* Start Source document *

To understand the implications of Bill C-3, we need to turn back the clock just a bit. Injustices against aboriginal women are nothing new. In 1876, the Indian Act stipulated that an aboriginal woman lost her rights and stopped being an Indian under the act if she married a non-aboriginal man. Obviously, an aboriginal man who married a non-aboriginal woman did not lose his Indian status. Aboriginal women have experienced a great deal of discrimination with regard to their race, gender and marital status. The Indian Act has contributed to marginalizing women and diminishing their social and political role in the communities. Since this legislation has a direct impact on lineage, the children of these women have also been discriminated against.
In 1951, the Indian Act was amended, but again, a woman who married a non-Indian could not be registered in the new federal register of status Indians and therefore could not enjoy the rights that such status entailed. In 1985, following changes to the Canadian Charter of Rights and Freedoms, Bill C-31 was introduced to close the loophole in the Indian Act, but women's children still did not have the same rights as men's children.

* End Source document *

■ Exercise prompt: Write the next part of the passage on Bill C-3 and the Indian Act's treatment of aboriginal women, starting after its final sentence. The material that follows has no connection to the passage on Bill C-3 and the Indian Act.

* Start Dataset content *

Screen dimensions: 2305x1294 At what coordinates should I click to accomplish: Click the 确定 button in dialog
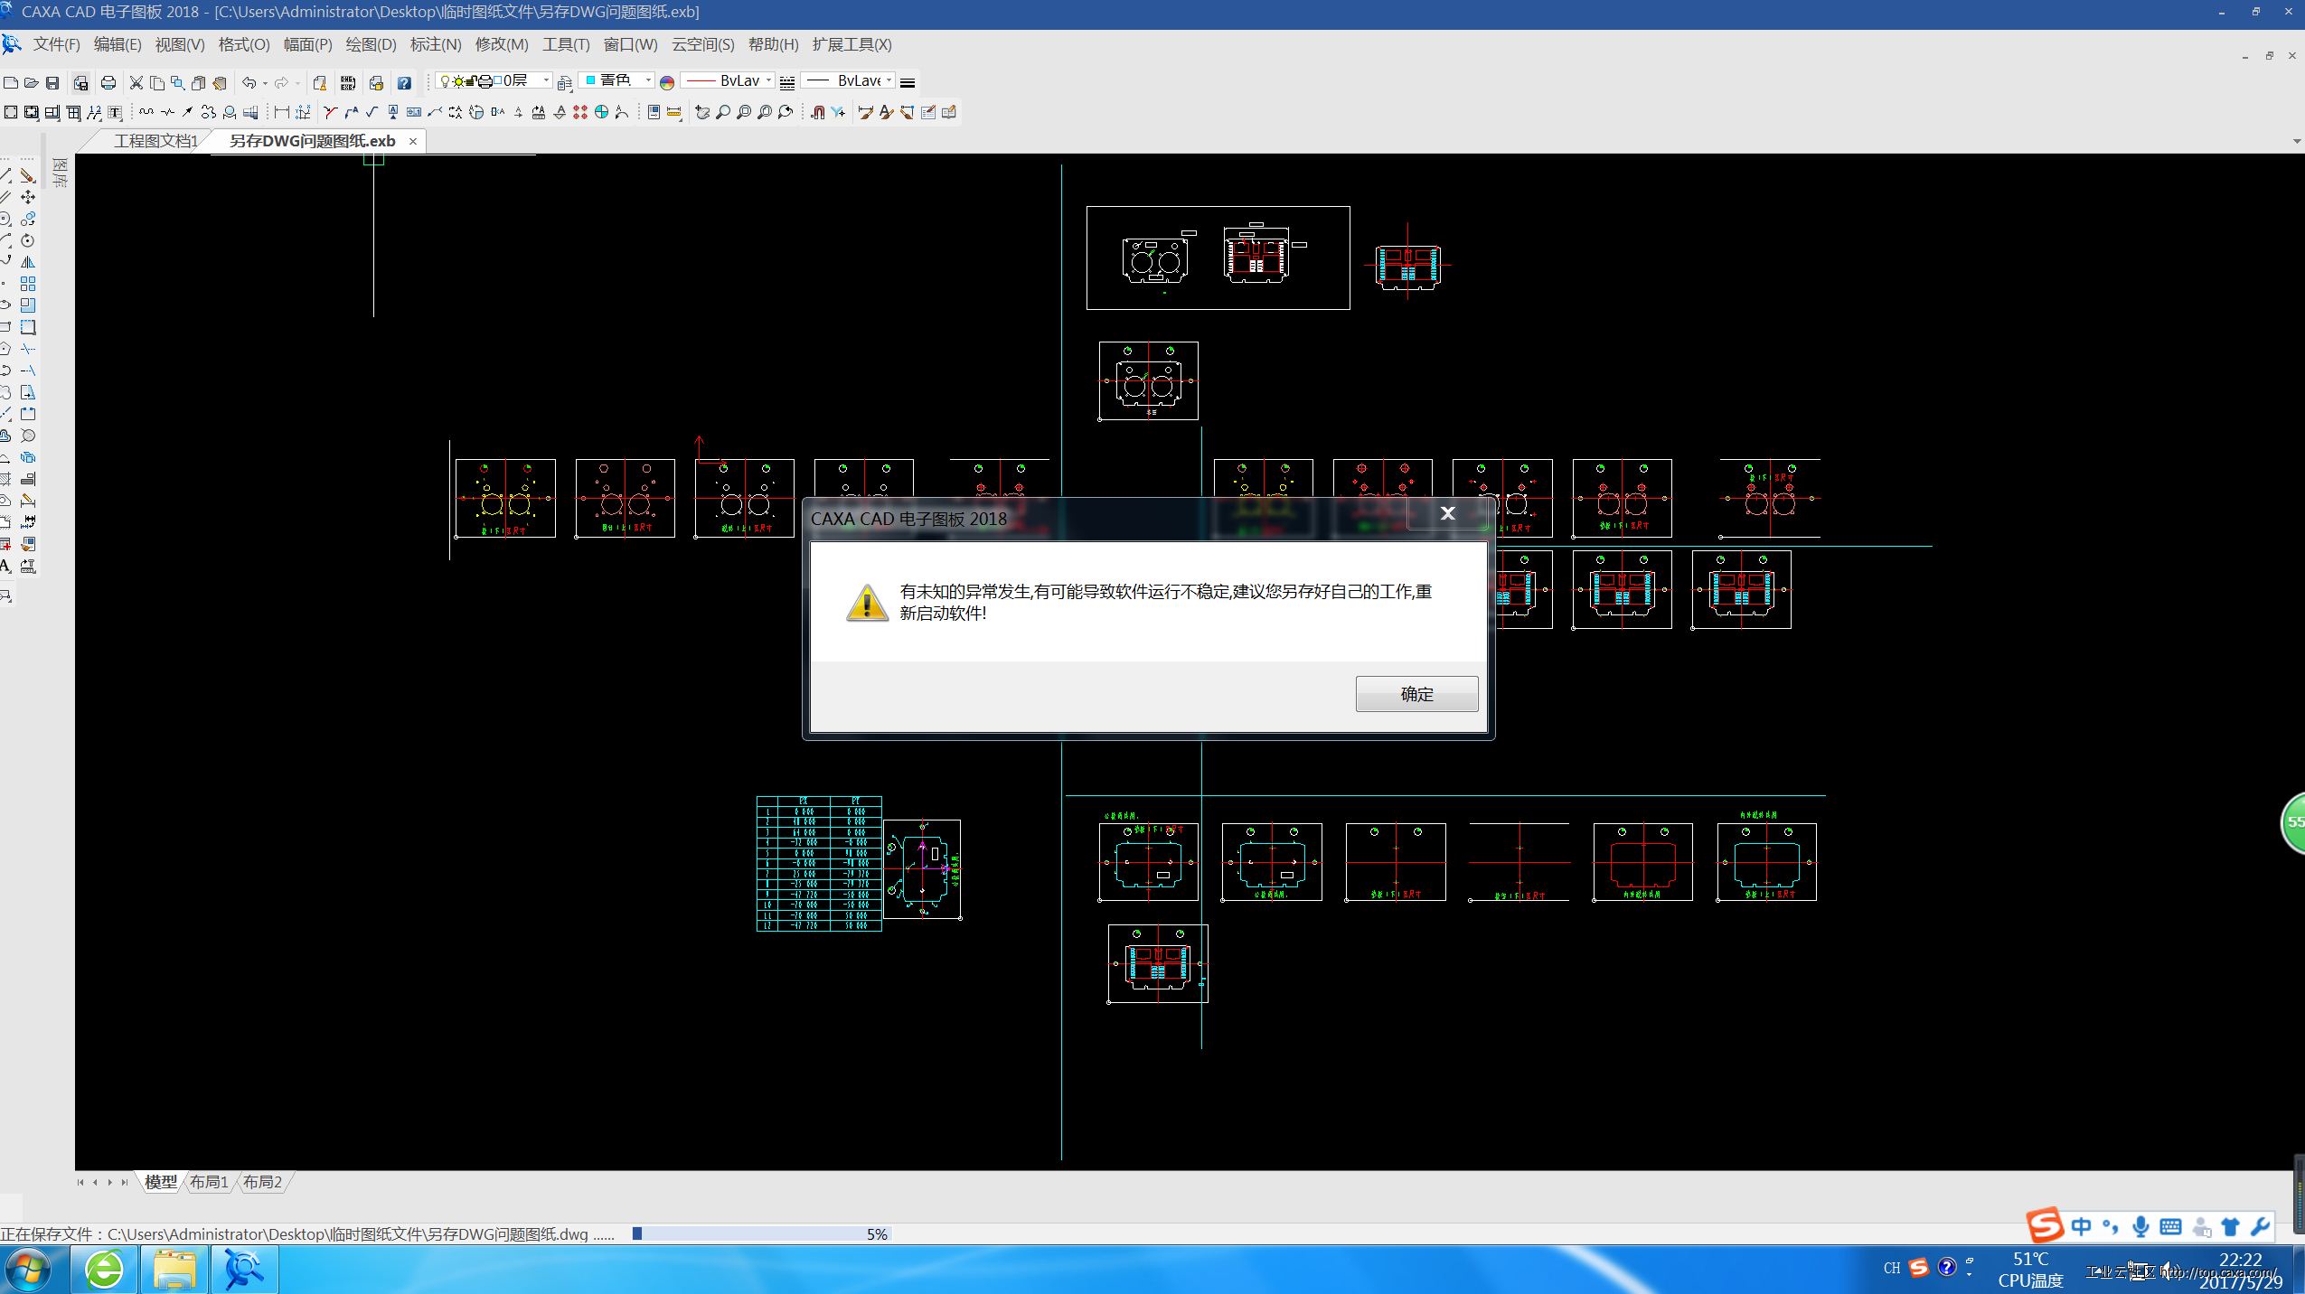point(1416,694)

* End Dataset content *

■ Exercise answer:
Those who are paying close attention will have noticed that more than 100 years after the Indian Act was created, the rights of aboriginal women's children were still not guaranteed. It would take another 25 years for the federal government to introduce a bill to recognize the Indian status of people who had been discriminated against in the past. Were it not for Ms. McIvor's legal journey, the government might never have introduced Bill C-3, which we are discussing today, as a response to this discrimination. Many will say that this bill does not go far enough.
One such person is Michèle Taina Audette, another mother and a representative of the AMUN March, whose battle continues. I will read an excerpt from her testimony at the Standing Committee on Aboriginal Affairs and Northern Development:
In my opinion, Bill C-3...merely complies with the British Columbia Court of Appeal decision in McIvor v. Canada...[and] the department is using this bill to do as little as possible about the problem...there may be serious problems as a result in the short, medium and long terms...Let us put an end, once and for all, to the discrimination that has existed for too long a time already...Aboriginal women continue to be victims of discrimination based on gender....
Bill C-3 would recognize the Indian status of people who have so far not been recognized as Indian and could therefore not benefit from the rights enjoyed by status Indians, such as the right to live on a reserve and to vote in band council elections.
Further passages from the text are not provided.